Wakil Presiden Bidang Keuangan Korporat dan Pengembangan Kopi Kenangan, Junxian Li, mengatakan perusahaan secara rutin mengevaluasi berbagai alternatif pendanaan untuk mendukung pertumbuhan bisnis sekaligus membuka peluang monetisasi bagi para pemegang saham.
"Hal ini mencakup dialog rutin dengan lembaga keuangan, investor, dan penasihat, yang merupakan bagian normal dari menjalankan bisnis pada tahap kami saat ini," kata Li, dikutip The Wall Street Journal, Senin (20/7).
Meski demikian, Li menegaskan perusahaan belum mengambil keputusan final terkait IPO. Kepastian mengenai waktu pelaksanaan, lokasi pencatatan saham, maupun valuasi perusahaan masih dalam tahap pembahasan.
Di balik menguatnya kabar IPO tersebut, Kopi Kenangan telah memiliki sejumlah investor global. Berdasarkan laporan yang sama, petenis Serena Williams dan pengusaha hip-hop Jay-Z merupakan investor yang masuk ke perusahaan pada 2019 melalui Serena Ventures dan Roc Nation.
Sinyal menuju perusahaan publik sebelumnya juga sempat disampaikan oleh pendiri sekaligus CEO Grup Kopi Kenangan Edward Tirtanata. Melalui unggahan di LinkedIn pada Januari 2026, Edward mengungkapkan pendapatan bersih perusahaan sepanjang 2025 mencapai US$ 184 juta atau meningkat 45% dibandingkan tahun sebelumnya. Pada periode yang sama, laba bersih tercatat sebesar US$ 17 juta.
Dalam unggahan tersebut, Edward menyatakan Kopi Kenangan perlu mulai beroperasi dengan standar perusahaan publik sebelum resmi mencatatkan sahamnya di bursa, meski belum mengungkapkan rincian maupun jadwal IPO.
Kinerja tersebut menjadi landasan bagi perusahaan untuk melanjutkan ekspansi. Pada 2026, Kenangan Group menargetkan penambahan sekitar 524 gerai sehingga total jaringan mencapai 1.848 gerai.
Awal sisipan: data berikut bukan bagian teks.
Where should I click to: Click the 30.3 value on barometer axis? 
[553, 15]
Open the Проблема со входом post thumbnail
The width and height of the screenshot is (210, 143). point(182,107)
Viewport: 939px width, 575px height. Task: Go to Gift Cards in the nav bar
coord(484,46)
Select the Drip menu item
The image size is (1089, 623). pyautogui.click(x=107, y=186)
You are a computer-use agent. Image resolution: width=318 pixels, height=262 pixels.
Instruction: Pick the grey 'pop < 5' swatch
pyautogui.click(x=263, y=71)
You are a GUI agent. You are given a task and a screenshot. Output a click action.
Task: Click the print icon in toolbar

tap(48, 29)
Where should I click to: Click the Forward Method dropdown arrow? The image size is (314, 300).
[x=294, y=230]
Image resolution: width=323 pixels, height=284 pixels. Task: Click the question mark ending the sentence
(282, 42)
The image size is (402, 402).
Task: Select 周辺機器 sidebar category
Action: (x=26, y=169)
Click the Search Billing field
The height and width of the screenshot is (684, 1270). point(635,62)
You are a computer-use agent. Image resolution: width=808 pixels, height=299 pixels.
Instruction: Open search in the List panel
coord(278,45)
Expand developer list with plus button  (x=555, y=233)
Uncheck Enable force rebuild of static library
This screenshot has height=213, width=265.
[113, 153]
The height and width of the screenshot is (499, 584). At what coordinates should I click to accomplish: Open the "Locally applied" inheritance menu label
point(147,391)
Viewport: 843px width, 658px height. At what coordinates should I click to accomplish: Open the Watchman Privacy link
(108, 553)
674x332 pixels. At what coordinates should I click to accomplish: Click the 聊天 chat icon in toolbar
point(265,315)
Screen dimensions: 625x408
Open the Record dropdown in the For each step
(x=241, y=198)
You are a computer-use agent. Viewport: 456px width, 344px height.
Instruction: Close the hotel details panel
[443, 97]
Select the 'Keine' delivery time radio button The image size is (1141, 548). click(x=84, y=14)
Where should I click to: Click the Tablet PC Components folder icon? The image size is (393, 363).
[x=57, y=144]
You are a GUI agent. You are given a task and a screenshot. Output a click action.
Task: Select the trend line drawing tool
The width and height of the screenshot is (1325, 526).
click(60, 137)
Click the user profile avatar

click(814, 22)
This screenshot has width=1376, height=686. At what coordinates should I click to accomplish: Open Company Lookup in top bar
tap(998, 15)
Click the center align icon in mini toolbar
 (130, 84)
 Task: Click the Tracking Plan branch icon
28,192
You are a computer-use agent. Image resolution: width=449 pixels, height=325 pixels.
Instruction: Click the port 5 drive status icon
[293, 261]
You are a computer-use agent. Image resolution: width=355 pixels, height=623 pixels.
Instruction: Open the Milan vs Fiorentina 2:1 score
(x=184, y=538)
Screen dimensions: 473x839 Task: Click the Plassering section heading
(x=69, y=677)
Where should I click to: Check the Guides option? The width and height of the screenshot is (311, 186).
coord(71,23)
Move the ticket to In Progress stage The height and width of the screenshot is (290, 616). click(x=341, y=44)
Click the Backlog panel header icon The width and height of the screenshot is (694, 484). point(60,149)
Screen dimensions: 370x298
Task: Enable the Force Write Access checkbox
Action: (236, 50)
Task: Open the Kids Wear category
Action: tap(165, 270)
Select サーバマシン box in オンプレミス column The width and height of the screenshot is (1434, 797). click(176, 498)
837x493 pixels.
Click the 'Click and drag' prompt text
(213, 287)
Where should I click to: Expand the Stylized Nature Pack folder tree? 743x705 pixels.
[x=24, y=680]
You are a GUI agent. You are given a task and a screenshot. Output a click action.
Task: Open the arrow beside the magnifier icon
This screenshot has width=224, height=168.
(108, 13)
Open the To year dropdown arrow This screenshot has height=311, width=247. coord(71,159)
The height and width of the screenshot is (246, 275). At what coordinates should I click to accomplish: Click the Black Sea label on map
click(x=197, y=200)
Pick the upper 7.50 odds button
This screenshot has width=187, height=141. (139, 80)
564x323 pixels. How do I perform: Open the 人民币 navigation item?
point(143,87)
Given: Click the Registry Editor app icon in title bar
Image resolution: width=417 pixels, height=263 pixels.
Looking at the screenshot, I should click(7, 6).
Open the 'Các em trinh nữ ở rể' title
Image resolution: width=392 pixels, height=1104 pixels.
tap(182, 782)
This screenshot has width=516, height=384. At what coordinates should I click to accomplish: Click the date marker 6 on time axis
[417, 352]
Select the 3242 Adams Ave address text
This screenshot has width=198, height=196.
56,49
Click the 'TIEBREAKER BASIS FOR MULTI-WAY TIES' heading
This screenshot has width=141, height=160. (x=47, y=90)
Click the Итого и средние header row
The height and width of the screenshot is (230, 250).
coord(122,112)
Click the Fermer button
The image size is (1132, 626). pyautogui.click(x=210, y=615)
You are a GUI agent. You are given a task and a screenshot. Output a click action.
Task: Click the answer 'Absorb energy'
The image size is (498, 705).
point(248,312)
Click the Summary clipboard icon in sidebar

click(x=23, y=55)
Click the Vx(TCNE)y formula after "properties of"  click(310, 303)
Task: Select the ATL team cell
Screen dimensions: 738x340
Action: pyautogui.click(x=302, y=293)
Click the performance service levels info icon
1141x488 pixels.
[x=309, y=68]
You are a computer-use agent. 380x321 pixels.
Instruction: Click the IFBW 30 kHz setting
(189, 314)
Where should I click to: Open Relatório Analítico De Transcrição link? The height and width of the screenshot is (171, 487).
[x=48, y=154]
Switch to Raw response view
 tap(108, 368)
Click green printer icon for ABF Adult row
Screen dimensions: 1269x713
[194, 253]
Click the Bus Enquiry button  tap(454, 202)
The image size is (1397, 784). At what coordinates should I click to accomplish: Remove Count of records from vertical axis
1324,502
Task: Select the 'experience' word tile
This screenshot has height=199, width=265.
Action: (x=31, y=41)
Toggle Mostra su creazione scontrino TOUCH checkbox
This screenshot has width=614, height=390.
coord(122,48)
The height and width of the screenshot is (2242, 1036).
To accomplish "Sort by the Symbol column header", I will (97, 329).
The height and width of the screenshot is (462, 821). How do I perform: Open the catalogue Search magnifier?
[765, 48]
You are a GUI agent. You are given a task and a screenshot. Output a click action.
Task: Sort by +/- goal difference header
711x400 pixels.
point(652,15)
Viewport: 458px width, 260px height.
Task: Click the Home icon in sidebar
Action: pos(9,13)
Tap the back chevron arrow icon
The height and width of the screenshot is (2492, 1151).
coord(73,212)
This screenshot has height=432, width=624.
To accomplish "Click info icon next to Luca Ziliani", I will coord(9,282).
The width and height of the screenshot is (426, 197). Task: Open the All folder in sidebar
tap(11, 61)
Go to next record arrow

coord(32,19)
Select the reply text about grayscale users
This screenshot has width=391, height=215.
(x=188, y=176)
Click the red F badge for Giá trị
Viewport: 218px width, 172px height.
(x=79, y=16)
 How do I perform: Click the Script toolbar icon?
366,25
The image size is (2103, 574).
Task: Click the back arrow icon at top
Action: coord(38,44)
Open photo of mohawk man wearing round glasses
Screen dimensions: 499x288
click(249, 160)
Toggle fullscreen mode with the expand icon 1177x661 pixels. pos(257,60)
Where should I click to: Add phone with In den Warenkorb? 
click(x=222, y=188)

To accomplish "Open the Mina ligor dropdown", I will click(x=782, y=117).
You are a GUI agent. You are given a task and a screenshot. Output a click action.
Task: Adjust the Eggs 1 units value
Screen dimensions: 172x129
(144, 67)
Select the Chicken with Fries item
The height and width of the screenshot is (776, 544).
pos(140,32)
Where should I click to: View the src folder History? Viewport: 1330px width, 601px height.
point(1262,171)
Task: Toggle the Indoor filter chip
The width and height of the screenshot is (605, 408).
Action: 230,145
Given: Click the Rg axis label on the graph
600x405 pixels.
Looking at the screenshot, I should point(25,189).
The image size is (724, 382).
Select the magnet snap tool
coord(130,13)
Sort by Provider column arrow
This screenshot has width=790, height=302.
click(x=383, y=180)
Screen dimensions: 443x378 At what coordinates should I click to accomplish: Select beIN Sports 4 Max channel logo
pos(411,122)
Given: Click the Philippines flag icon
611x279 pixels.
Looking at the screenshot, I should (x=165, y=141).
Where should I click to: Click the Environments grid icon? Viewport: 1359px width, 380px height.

Ekspansi itu diproyeksikan mendorong pendapatan bersih menjadi US$ 265 juta, dengan EBITDA sebesar US$ 69 juta dan laba bersih mencapai US$ 29 juta. Margin EBITDA juga ditargetkan meningkat menjadi 26% dari 20% pada 2025.
Didirikan pada 2017, Kopi Kenangan menggunakan biji kopi yang seluruhnya berasal dari Indonesia. Dalam beberapa tahun terakhir, perusahaan memperluas operasionalnya ke enam negara, termasuk Singapura, Malaysia, India, dan Australia.
Saat ini Kopi Kenangan memiliki lebih dari 800 gerai di 45 kota di Indonesia dengan jumlah karyawan melampaui 5.000 orang. Pada 2020, perusahaan mencatat penjualan sekitar 30 juta cangkir kopi.
Apabila rencana IPO terealisasi, Kopi Kenangan berpotensi menjadi salah satu perusahaan konsumen asal Indonesia yang memilih bursa luar negeri sebagai tempat menghimpun dana, di tengah semakin banyak perusahaan regional yang mempertimbangkan Singapura sebagai alternatif pencatatan saham.